Renforcer son microbiote

  • Consommer des aliments riches en fibres (fruits, légumes, légumineuses, céréales complètes), qui nourrissent les “bonnes” bactéries intestinales. En cas d’intestin sensible, privilégier les fibres douces et mieux tolérées, comme les légumes bien cuits (carottes, courgettes…).
  • Ajouter des aliments fermentés : yaourt, kéfir, choucroute, miso… véritables probiotiques naturels.
  • Envisager un probiotique en pharmacie, sur avis médical, notamment après un traitement contre H. pylori ou une antibiothérapie.
  • Limiter les aliments ultra-transformés et l’alcool, qui perturbent la flore.

 Éviter les irritants digestifs 

Même s’ils ne provoquent pas un ulcère, certains irritants peuvent accentuer les douleurs d’une muqueuse déjà fragilisée :

  • le tabac
  • l'alcool : "L’alcool comme le tabac n’est pas responsable à lui seul de l’apparition d’un ulcère, mais il fragilise la muqueuse gastrique, augmente l’acidité et peut aggraver les symptômes ou retarder la cicatrisation", souligne le docteur Olivier Spatzierer, gastro-entérologue.
  • excès de café ou de boissons très acides , 
  • les plats très pimentés, acides, épicés ou gras. 

Prendre un traitement en cas d'ulcère de l'estomac ou du duodénum

En cas de suspicion d’ulcère, la priorité est d’identifier et de corriger le facteur déclenchant :

  • dépister H. pylori (à noter que la seule véritable prévention contre H. pylori, c’est l’hygiène : lavage des mains, non partage des couverts et prudence alimentaire surtout lors de voyage dans des zones à risque), 
  • arrêter ou réduire les AINS
  • prendre un IPP (inhibiteurs de la pompe à protons) si nécessaire.

Seule la prise en charge de la cause permet une véritable cicatrisation.
La gestion du stress aide à soulager les symptômes, mais ne suffit pas si l’ulcère est lié à une bactérie ou à un médicament.

Sources

Entretien avec le docteur Olivier Spatzierer, gastro-entérologue et hépatologue.

Levenstein, Susan et al. “Psychological stress increases risk for peptic ulcer, regardless of Helicobacter pylori infection or use of nonsteroidal anti-inflammatory drugs.” Clinical gastroenterology and hepatology : the official clinical practice journal of the American Gastroenterological Association vol. 13,3 (2015): 498-506.e1. 
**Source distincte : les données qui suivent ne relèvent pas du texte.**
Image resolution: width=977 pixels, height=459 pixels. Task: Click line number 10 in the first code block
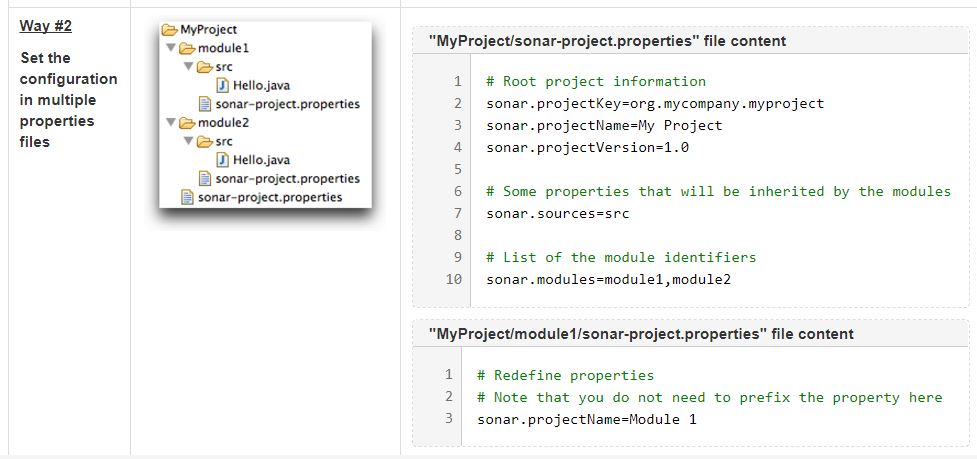(x=453, y=279)
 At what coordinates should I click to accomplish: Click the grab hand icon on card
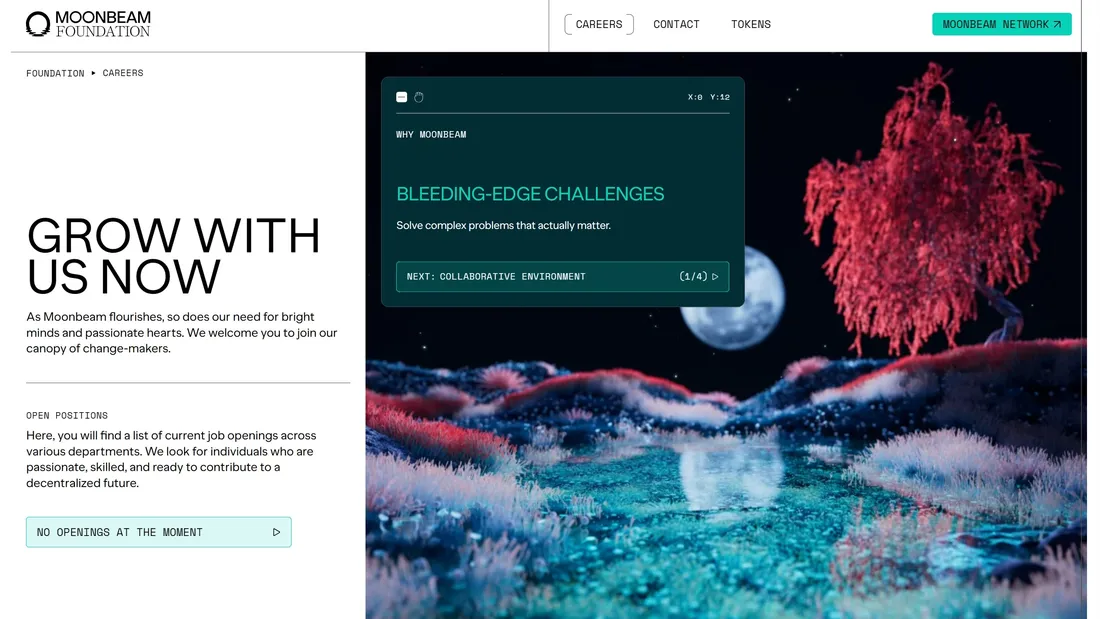[419, 97]
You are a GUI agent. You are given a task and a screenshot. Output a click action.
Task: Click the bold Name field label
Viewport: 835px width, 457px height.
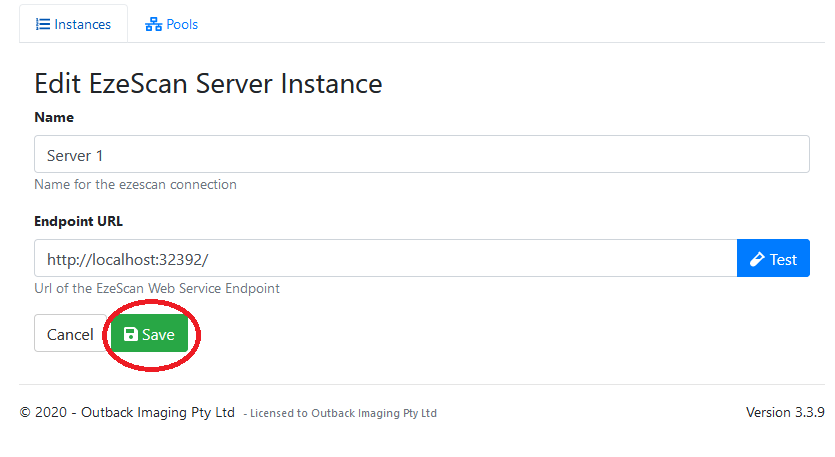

Allen, Jacob M et al. “Psychological stress disrupts intestinal epithelial cell function and mucosal integrity through microbe and host-directed processes.” Gut microbes vol. 14,1 (2022): 2035661. doi:10.1080/19490976.2022.2035661

Konturek, Peter C et al. “Stress and the gut: pathophysiology, clinical consequences, diagnostic approach and treatment options.” Journal of physiology and pharmacology : an official journal of the Polish Physiological Society vol. 62,6 (2011): 591-9.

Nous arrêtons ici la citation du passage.